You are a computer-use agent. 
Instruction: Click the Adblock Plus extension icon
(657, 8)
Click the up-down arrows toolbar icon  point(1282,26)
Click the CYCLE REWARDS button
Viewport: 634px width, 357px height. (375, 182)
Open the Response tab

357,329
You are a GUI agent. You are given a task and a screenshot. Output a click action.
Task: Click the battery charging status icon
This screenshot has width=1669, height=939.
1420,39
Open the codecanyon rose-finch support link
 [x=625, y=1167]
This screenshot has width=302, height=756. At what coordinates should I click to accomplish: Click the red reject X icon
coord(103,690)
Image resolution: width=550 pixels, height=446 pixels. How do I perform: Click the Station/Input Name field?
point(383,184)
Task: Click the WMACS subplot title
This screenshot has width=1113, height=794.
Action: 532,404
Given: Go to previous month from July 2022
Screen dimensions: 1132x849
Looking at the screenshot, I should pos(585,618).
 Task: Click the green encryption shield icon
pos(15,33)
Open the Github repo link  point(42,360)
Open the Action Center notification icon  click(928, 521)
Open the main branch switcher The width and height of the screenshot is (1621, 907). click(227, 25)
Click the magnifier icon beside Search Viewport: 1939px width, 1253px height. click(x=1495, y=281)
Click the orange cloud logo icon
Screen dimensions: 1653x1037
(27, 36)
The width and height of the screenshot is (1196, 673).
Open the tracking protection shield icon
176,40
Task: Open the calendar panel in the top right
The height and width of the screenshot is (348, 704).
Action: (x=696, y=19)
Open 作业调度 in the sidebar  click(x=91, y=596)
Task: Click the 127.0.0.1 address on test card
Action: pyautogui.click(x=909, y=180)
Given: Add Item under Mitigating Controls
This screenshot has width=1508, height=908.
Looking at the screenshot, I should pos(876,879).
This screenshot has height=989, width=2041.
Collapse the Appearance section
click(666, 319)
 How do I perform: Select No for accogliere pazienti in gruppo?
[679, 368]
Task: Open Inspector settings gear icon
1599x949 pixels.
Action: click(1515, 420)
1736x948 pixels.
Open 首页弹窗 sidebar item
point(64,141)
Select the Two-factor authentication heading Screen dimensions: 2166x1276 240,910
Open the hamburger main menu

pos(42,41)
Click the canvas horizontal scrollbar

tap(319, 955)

-.-.-

(WHAT THE TASK ASKS): Set down only the lines above that fall between the line holding "The height and" and the line holding "1736x948 pixels.", inclusive, keeping each exact.

(YOUR SOLUTION):
The height and width of the screenshot is (348, 704).
Action: (x=696, y=19)
Open 作业调度 in the sidebar  click(x=91, y=596)
Task: Click the 127.0.0.1 address on test card
Action: pyautogui.click(x=909, y=180)
Given: Add Item under Mitigating Controls
This screenshot has width=1508, height=908.
Looking at the screenshot, I should pos(876,879).
This screenshot has height=989, width=2041.
Collapse the Appearance section
click(666, 319)
 How do I perform: Select No for accogliere pazienti in gruppo?
[679, 368]
Task: Open Inspector settings gear icon
1599x949 pixels.
Action: click(1515, 420)
1736x948 pixels.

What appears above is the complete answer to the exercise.